Meet Nick Lentz. Lentz is a third-year mechanical engineering student with a technical breadth in computer science. In the future, Lentz hopes to pursue a career in the industry.
On the weekends, Batle meal-preps the majority of his food for the coming week, individually packaging food for each meal. However, he prefers cooking a fresh breakfast in the morning, as part of his regular wake up routine. A typical breakfast of his includes eggs cooked over easy with either pancakes, brown rice or quinoa. After cooking, Batle said he usually catches up on news or reviews video tutorials related to projects he is working on.
Lentz’s mornings are dependent on the amount of sleep he gets. When well-rested, he likes to get up to make breakfast with eggs. This morning was different. When running late, Lentz typically pops a frozen waffle into the toaster to make it to class on time.
On the walk to Broad Art Center, Batle usually has his headphones on. ''It’s my opportunity to find new music or even put together a new music playlist depending on my mood,'' he said.

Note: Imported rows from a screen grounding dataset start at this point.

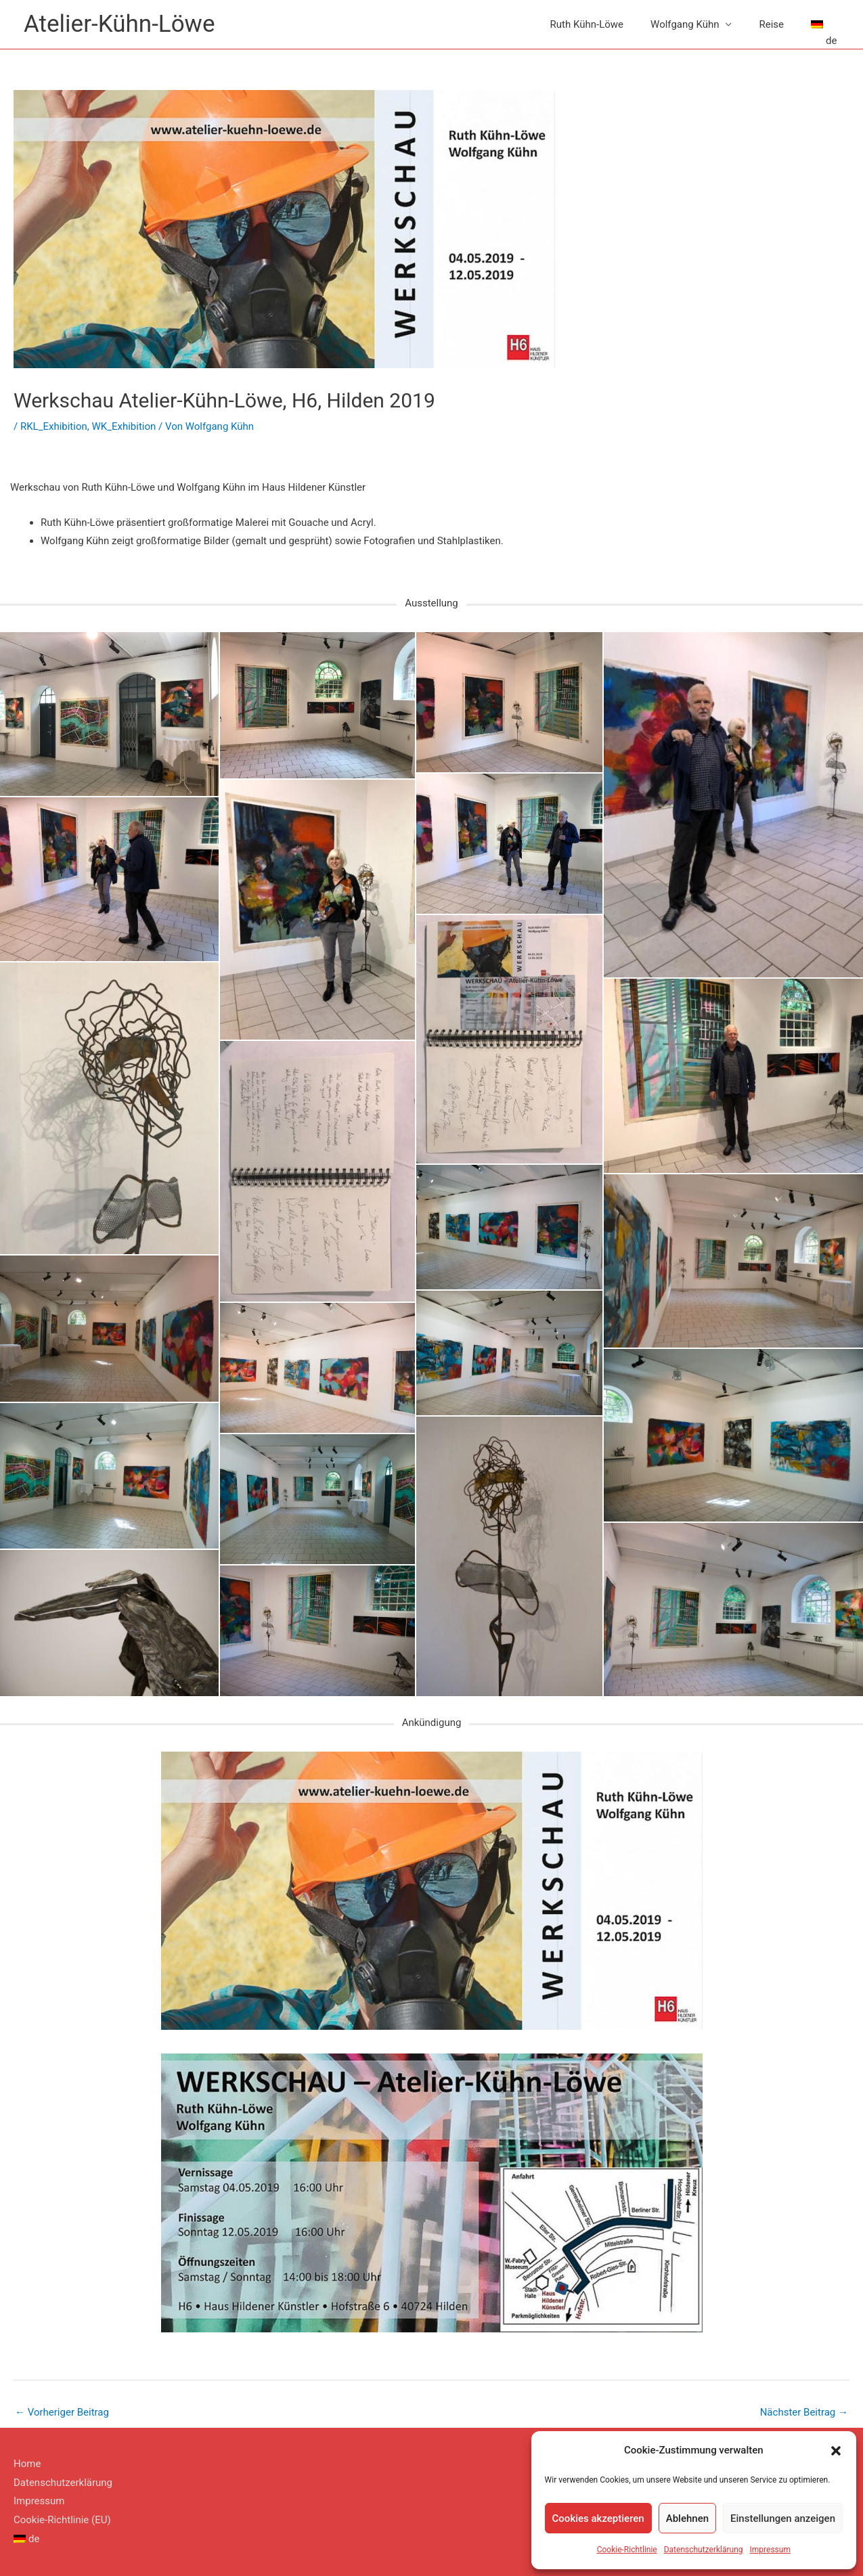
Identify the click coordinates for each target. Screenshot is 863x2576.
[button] (836, 2451)
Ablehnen (687, 2518)
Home (27, 2464)
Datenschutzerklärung (703, 2549)
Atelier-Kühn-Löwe (119, 24)
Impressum (770, 2549)
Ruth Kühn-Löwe (586, 24)
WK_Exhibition (123, 426)
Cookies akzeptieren (598, 2518)
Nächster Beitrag (804, 2412)
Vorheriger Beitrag (62, 2412)
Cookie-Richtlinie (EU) (62, 2520)
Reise (771, 24)
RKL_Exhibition (53, 426)
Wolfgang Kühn (684, 24)
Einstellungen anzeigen (782, 2518)
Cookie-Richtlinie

Lentz walks to Engineering IV from his apartment with minutes to spare before his 8 a.m. Mechanical and Aerospace Engineering 156A-1: ''Advanced Strength of Materials.''
Batle said he spends more time at the Broad Art Center than anywhere else. Every day, he brings lunch and dinner to campus, with the expectation that he will be working in the studio into the night.
Lentz heads to the Student Creativity Center lab to machine the rear brake mount for Bruin Racing’s race car SuperMileage Vehicle. UCLA’s SuperMileage is an engineering organization that builds competitive race cars.
One project that Batle is working on is an augmented reality application that connects digital and physical spaces.
Lentz continues to work on SMV. ''This year we were able to get 563 miles per gallon,'' said Lentz. ''My role this year was to serve as the powertrain and electronic fuel injection lead to make sure the engine is capable of running and transmitting power to the drive wheel.''
Batle is currently working on creating a game in Broad Art Center’s fabrication lab.
This small, yet integral, piece keeps the rear brake securely attached to the vehicle when the drive attempts to stop. Using this caliper, Lentz precisely ensures that the piece can fit onto the vehicle.
Batle utilized the lab’s vinyl and laser cutter to produce the pieces that he is putting together.
Lentz squeezes in study time between working on the car and the SMV meeting. ''There are times when I feel like I need to spend every waking moment of my life studying or working on SMV,'' he said. ''However, I love learning and building things that make a good portion of my workload exciting and fun. If I didn’t love what I was doing, I don’t think I would be able to get through it.''
Batle is working on the project to bring it to IndieCade, with the hopes of getting it picked up and produced by a company.
Lentz spends the last portion of his day with the SMV team members, finalizing the plan for their annual racing competition. ''Sometimes, books can’t teach you everything you need to know. Sometimes, you really just need to go out and get your hands dirty to really understand how things work. SMV has given me this opportunity,'' said Lentz.